Requirement:
The records below need to be set down again exactly; their images stay out.

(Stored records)
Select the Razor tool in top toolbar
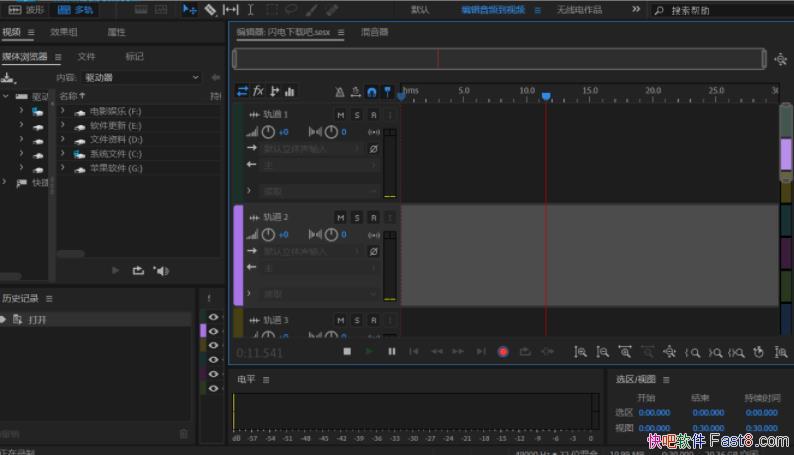Viewport: 794px width, 455px height. click(x=210, y=9)
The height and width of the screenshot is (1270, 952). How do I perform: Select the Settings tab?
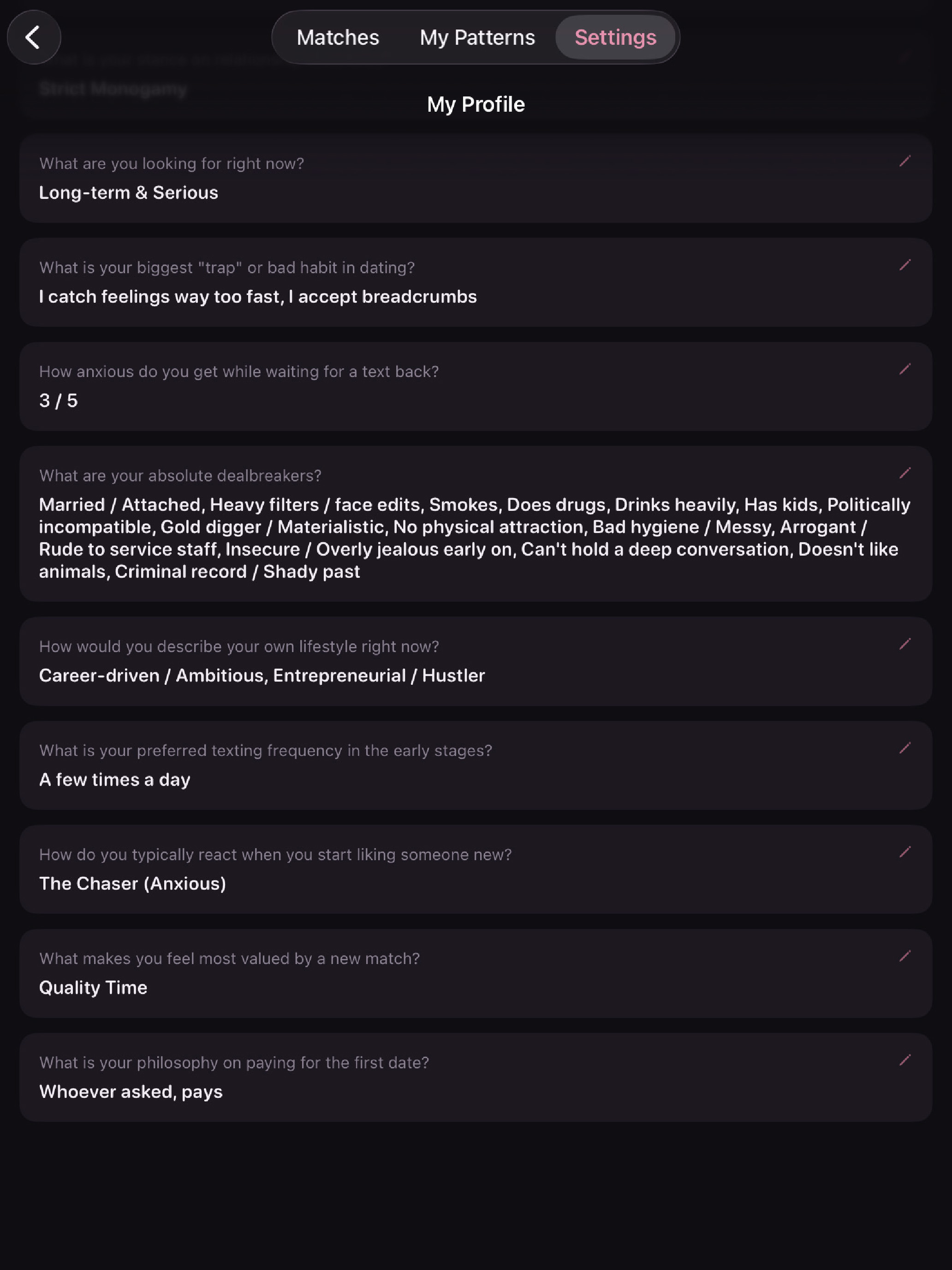pos(615,37)
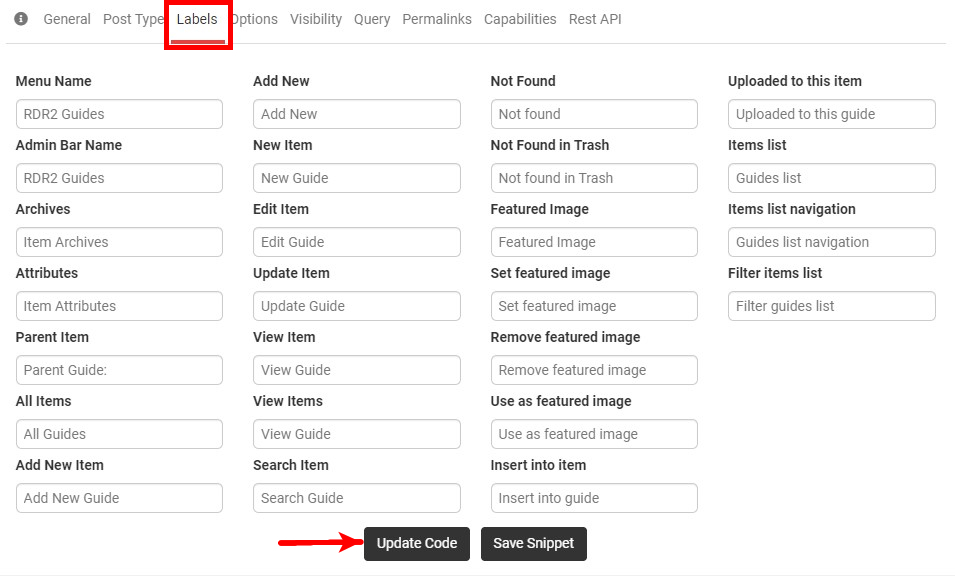Select the Labels tab
Screen dimensions: 955x576
[x=197, y=18]
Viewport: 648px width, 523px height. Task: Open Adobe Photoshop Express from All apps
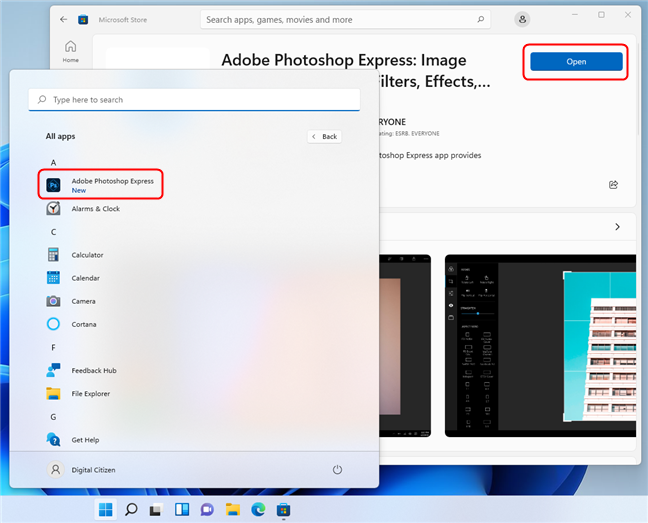tap(100, 185)
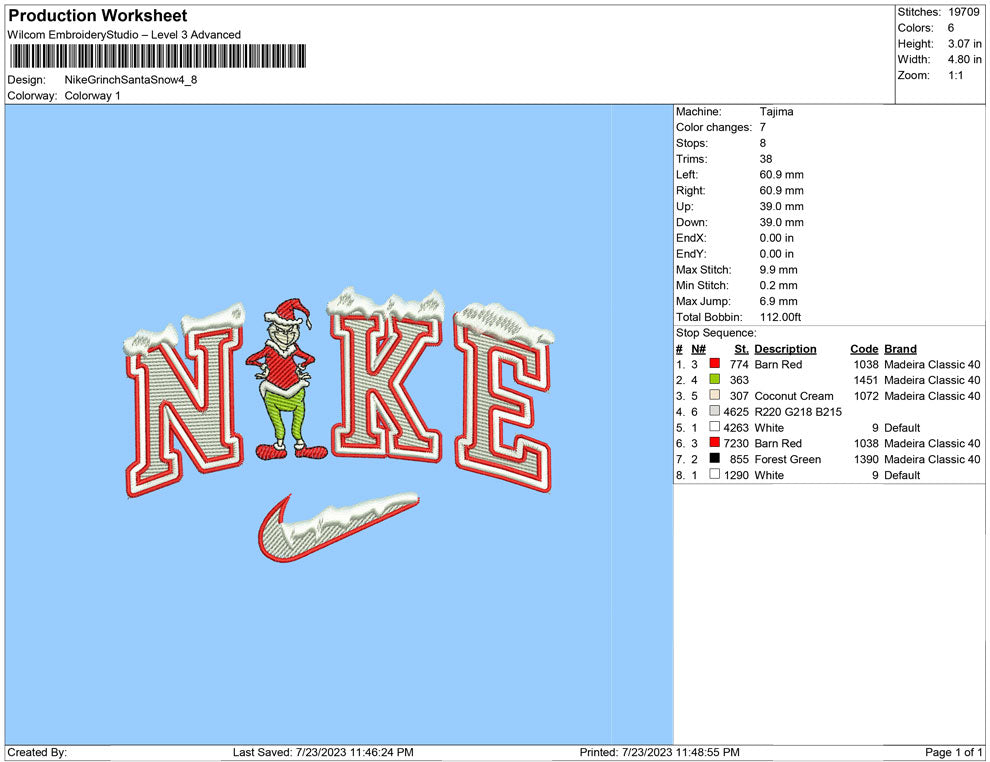Click the design name NikeGrinchSantaSnow4_8
This screenshot has width=990, height=762.
point(130,80)
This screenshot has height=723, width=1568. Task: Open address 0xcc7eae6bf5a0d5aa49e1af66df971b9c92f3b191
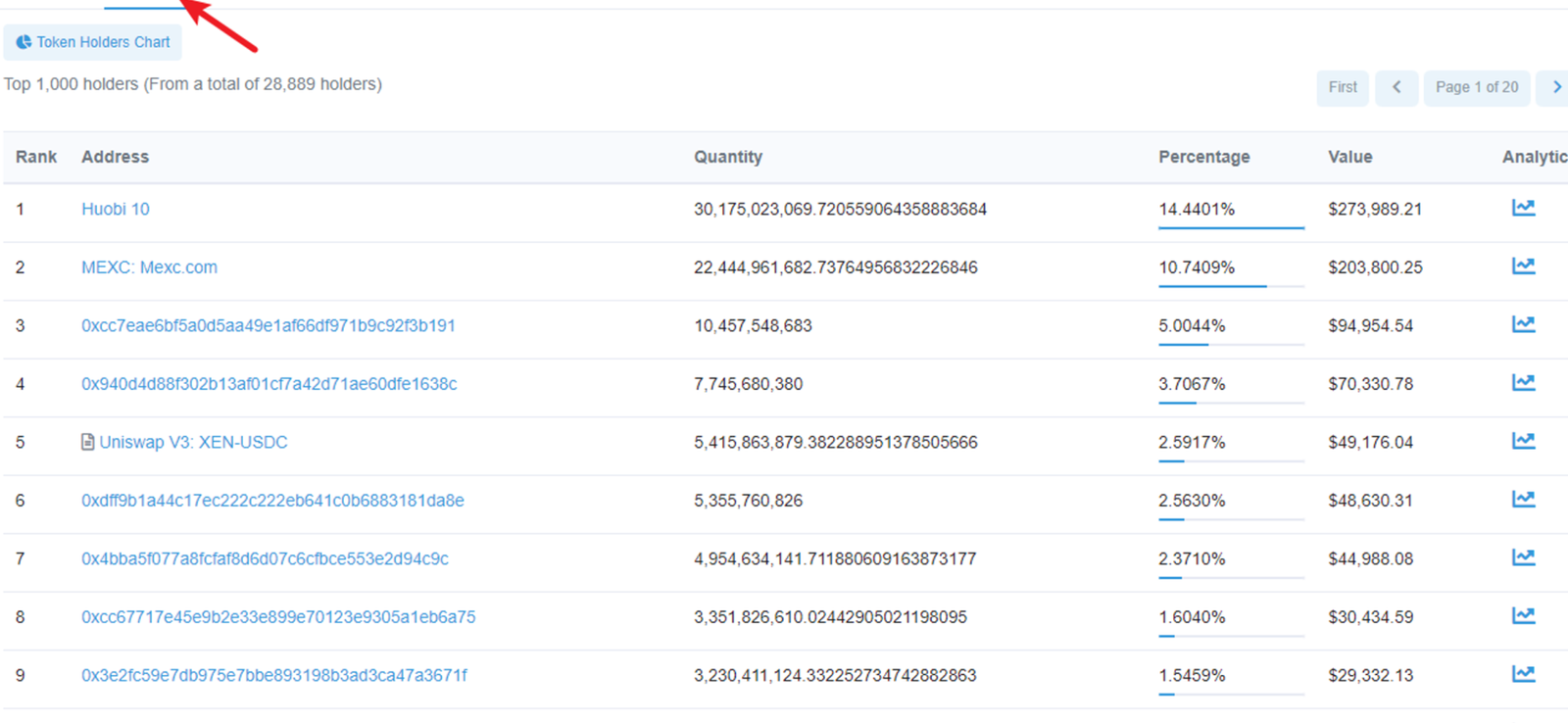tap(269, 325)
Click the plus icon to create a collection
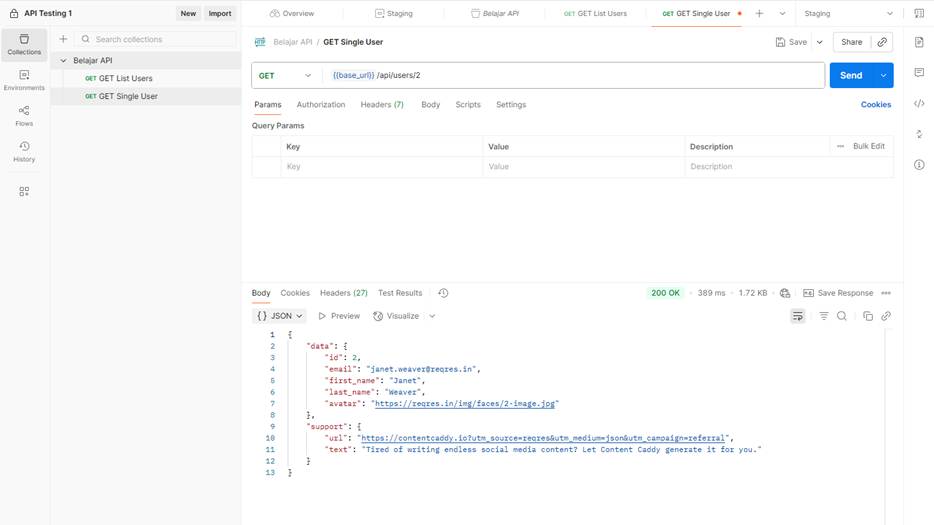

Answer section:
Select the Razor tool in top toolbar
Viewport: 794px width, 455px height. click(x=210, y=9)
The height and width of the screenshot is (1270, 952). How do I perform: Select the Settings tab?
pos(615,37)
Select the Labels tab
Screen dimensions: 955x576
[x=197, y=18]
Viewport: 648px width, 523px height. Task: Open Adobe Photoshop Express from All apps
tap(100, 185)
Click the design name NikeGrinchSantaSnow4_8
This screenshot has width=990, height=762.
point(130,80)
This screenshot has height=723, width=1568. Task: Open address 0xcc7eae6bf5a0d5aa49e1af66df971b9c92f3b191
tap(269, 325)
Click the plus icon to create a collection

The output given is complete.